IN THE SHADOW OF DENALI

written in 2012.

Life 30 miles from the nearest road teaches you to focus on what's really important.

My wife and I moved to Alaska 20 years ago. We were looking for a change, and we found this land to be a breath of fresh air.
Moving from Montana into the Alaskan bush has been hard, but it's taught us a lot. There are no roads to our place. We usually fly in and out of the small town of Talkeetna, 15 air miles away, but we've traveled the 30 miles overland by snowmobile many times and even walked it more than once.
Pam and I lived a pretty lean life for the first few years here, until we started a small tourist operation, Caribou Lodge Alaska, to support ourselves. (I wrote a bit about it in the December/January 2003 issue of Country magazine.)
To me, everything in our part of Alaska is uniquely beautiful.

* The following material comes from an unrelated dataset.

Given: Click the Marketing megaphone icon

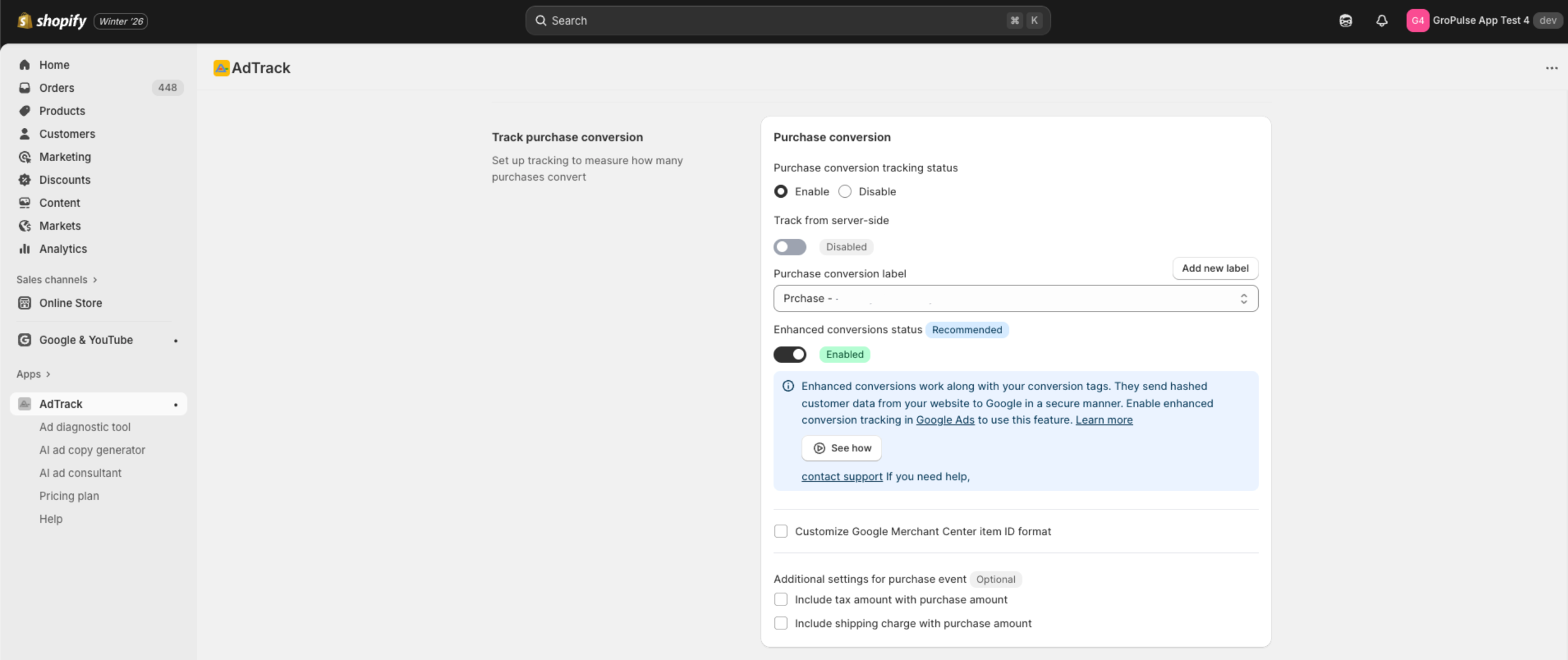Looking at the screenshot, I should pos(24,157).
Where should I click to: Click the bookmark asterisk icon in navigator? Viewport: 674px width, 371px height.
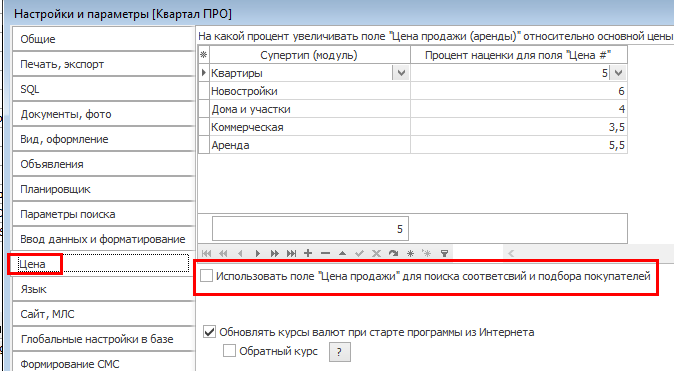pyautogui.click(x=410, y=254)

But the biggest thing, without doubt, is mount McKinley, or Denali as Alaskans know it.

 

On clear days the mountain dominates the landscape. On a hike to Bear Point, around the lake, or just up on Blueberry Hill, your eyes always stop at Denali. It demands another look, always beautiful, sometimes breathtaking.

One early Winter morning, for example, Pam and I woke up to find fresh grizzly tracks right beside the house. We followed them up Blueberry Hill under a very dark, laden sky as we crested the hill, a strip of blue opened on the western horizon and the rising sun illuminated Denali in a bright, golden glow.  We stood there speechless, and even to this day I can't find the words to describe how I felt at that moment.

 

Alaska is many different things to us. First it means wild country. We never know when we'll have moose, caribou, wolves or bears in our yard or wandering by the place. Alaska also means peace and solitude. We can go weeks and sometimes months without seeing anyone. Our closest neighbor, Ed, is about 20 air miles to our northeast. And as we know from experience, Alaska means challenges. You can't live here unless you know how to be self-reliant. 

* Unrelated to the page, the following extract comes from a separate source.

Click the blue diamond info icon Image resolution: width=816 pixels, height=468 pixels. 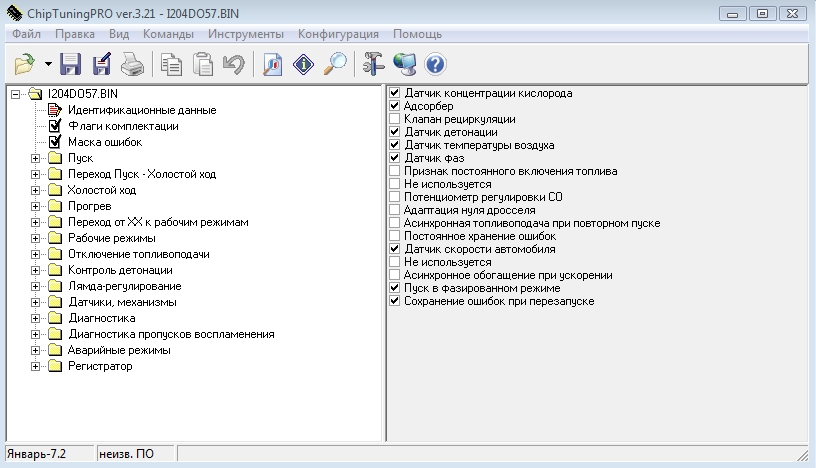coord(305,65)

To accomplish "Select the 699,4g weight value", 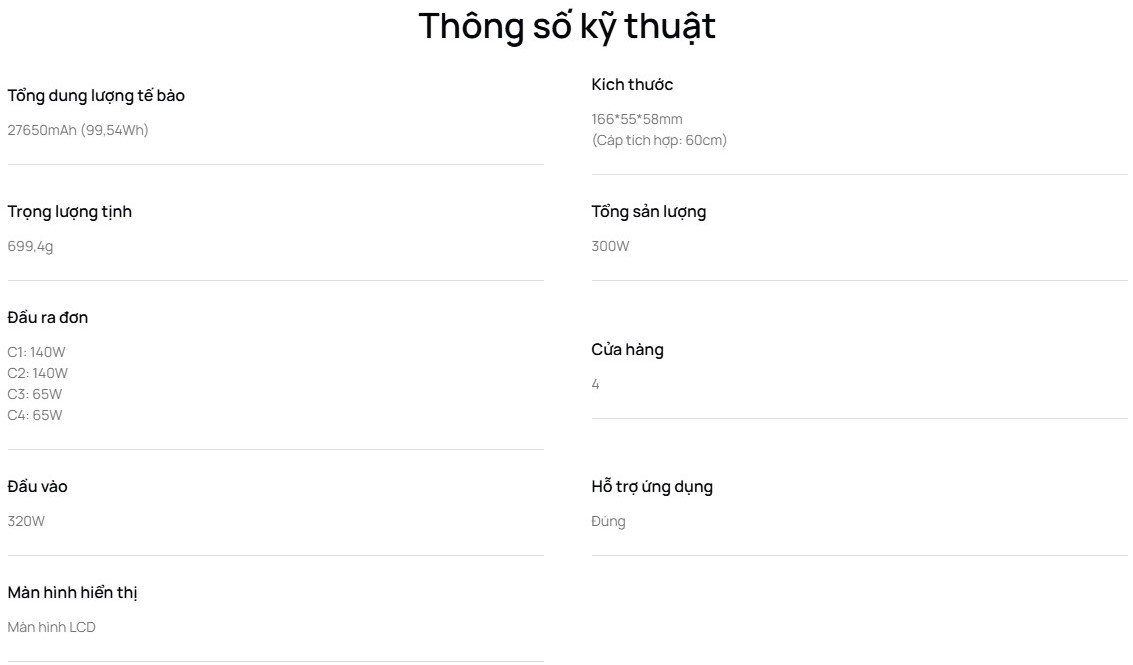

And it can be a land of feast and famine. Summers are short, filled with berries to pick and fish to catch. Warm weather means having a good spring to fill your water pipeline. Fall is the time to gather enough meat to last the next 8 months. There were years when we really depended on this stockpile. And then there is winter. There's a lot of it, and sometimes the conditions are tough. High winds, heavy snows and weeks of subzero temperatures are not unusual. Although we often lived very lean, especially in our early years here, we have always had enough wood for heat, food to eat, and water to fill our needs and sit out the storms. We've learned that if you're prepared for blizzards they can even be a bit of an adventure. Ours is a still a simple life in many ways.

Days revolve around what nature gives us, and it doesn't take long out here to learn the difference between needs and desires. Needs are very few: water, food and shelter from the storms. Desires are very different. Living here has given us a great appreciation for the very basic aspects of life and an equally great one for the little things that make life easier and more pleasurable I suspect the world would be a better place if we could all develop that kind of appreciation.